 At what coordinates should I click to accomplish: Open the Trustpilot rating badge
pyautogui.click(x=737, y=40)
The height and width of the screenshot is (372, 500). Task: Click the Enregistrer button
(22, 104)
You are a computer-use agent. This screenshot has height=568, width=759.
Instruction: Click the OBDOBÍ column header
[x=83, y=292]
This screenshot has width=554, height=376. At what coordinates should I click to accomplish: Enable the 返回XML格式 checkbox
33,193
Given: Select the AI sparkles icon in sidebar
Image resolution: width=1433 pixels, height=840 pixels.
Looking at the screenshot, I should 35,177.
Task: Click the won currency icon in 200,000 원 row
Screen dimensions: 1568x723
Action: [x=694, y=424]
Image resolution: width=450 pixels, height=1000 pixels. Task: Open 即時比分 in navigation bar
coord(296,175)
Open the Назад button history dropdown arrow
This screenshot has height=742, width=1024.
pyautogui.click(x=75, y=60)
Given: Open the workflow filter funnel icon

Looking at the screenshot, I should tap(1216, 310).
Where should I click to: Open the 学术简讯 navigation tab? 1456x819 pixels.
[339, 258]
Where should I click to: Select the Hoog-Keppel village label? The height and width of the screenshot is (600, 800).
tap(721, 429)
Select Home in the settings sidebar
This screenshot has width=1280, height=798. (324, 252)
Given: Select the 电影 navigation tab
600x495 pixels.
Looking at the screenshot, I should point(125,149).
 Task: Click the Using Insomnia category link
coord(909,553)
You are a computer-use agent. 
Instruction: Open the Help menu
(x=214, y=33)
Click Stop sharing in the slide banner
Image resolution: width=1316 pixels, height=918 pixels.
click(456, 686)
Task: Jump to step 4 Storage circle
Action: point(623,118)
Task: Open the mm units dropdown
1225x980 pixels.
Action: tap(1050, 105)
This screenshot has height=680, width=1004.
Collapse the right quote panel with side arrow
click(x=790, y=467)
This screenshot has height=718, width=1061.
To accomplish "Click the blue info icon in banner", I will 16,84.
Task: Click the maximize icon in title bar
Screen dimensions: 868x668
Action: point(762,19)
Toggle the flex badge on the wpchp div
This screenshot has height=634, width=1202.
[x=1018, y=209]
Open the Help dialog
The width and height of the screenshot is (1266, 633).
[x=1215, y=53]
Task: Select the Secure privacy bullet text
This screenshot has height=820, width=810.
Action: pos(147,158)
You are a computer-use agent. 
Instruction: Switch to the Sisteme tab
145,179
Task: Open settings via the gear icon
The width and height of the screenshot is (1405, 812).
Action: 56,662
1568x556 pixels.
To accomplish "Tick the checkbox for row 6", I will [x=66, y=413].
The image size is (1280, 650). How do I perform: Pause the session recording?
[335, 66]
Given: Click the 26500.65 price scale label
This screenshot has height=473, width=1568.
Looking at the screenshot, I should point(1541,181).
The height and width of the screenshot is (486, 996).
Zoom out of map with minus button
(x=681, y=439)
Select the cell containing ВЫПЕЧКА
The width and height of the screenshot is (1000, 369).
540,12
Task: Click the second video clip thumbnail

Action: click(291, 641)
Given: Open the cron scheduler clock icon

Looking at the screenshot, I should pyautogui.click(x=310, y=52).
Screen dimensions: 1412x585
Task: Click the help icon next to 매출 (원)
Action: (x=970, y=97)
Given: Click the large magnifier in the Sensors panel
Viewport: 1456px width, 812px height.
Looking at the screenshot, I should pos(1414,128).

• **About this task**
Your output must be one number: how many lines of the listing include "will".

• **Exercise output**
2